We have previously shown that TgMito MsrAs are protected against glucose metabolic dysfunction caused by either high fat diets or advanced age [14, 16]. In light of the results presented here, these physiological outcomes are intriguing because there has been some consensus that oxidative stress is associated with, and may cause, metabolic dysfunction, including insulin resistance [15, 22]. However, there is also a growing amount of evidence that H2O2 signaling is required for many normal cellular functions, including metabolic function [23, 24]. Because our assays were performed using isolated mitochondria, it is still possible that these findings are an artifact of the experimental procedure. Thus, it would be of interest to determine in vivo free radical production in living TgMito MsrA mice to better define this potential relationship.

More broadly, our data aligns with an expanding number of findings that seem to refute the oxidative stress theory of aging, at least in murine models. While this theory originally received much attention, in part due to its simplicity, support for it has been largely equivocal.

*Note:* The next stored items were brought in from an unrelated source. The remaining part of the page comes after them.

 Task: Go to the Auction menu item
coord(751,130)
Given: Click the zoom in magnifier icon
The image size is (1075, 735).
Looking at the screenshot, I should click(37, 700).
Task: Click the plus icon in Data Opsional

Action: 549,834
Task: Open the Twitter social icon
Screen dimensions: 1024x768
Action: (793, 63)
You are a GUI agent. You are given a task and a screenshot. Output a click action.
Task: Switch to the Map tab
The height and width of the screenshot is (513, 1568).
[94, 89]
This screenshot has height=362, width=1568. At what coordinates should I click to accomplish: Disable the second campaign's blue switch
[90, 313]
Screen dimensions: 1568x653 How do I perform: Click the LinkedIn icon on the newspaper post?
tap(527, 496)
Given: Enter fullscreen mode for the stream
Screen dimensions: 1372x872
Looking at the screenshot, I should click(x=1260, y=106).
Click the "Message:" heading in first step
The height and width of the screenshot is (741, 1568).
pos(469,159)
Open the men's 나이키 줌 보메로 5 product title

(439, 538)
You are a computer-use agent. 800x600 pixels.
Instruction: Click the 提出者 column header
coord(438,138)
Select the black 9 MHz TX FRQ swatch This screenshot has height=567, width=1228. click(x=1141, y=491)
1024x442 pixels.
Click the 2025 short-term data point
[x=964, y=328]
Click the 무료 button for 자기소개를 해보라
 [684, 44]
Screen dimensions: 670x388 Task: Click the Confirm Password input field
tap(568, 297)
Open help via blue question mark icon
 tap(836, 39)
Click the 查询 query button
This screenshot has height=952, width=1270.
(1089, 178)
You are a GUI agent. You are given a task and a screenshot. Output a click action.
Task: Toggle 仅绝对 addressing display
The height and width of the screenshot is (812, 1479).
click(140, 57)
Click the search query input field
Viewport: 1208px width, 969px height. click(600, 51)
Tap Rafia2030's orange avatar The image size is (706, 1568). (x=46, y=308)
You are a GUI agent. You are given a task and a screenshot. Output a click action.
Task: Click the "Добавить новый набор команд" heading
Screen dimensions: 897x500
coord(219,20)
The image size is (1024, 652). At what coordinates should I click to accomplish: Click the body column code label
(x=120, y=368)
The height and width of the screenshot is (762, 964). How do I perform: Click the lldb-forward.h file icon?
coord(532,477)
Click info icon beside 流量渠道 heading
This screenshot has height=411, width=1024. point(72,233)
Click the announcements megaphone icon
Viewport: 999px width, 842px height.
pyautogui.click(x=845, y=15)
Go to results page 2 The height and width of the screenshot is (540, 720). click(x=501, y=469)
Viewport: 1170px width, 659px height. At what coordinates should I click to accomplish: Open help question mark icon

Most aging studies conducted in mice with genetically altered enzymatic antioxidants have shown no consistent effect on longevity [25]. Even in transgenic mice with mitochondrial-targeted antioxidant overexpression, there has been little consensus as to their effect on lifespan [14, 26, 27]. On the other hand, aging is a biological process, and there is clear interest in understanding how age-related changes in health (and not just lifespan) might be regulated by processes such as mitochondrial oxidative stress [28, 29]. In this regard, there is evidence that increased oxidative stress drives multiple health deficits in mouse models of aging [30, 31]. We have reported a potential aging benefit of TgMito MsrA mice on metabolic function, while others have shown these mice to not be protected from a cardiac ischemia-reperfusion model [13, 14]. It would be of interest to take a more holistic approach toward functional aging assessments to determine the role of mitochondrial MsrA in the regulation of theaging process.

The actions of MsrA in the mitochondria may be beyond that of the catalytic reduction of methionine sulfoxide. There is a developing set of evidence that methionine oxidation can regulate protein function with stereo-specific oxidation and reduction using methionine sulfoxide reductases as a key regulator [5, 6, 32]. In addition, an increasing amount of clues that MsrA directs protein degradation through ubiquitin-like modifications suggest that MsrA plays a far more central role in proteostasis than previously believed [8]. Moreover, the importance of methionine metabolism in regulating cellular homeostasis, for example transsulfuration and hydrogen sulfide generation, suggests methionine sulfoxide reductases could function in a previously unrecognized pivotal regulatory mode for maintaining normal cellular function and communication [33, 34].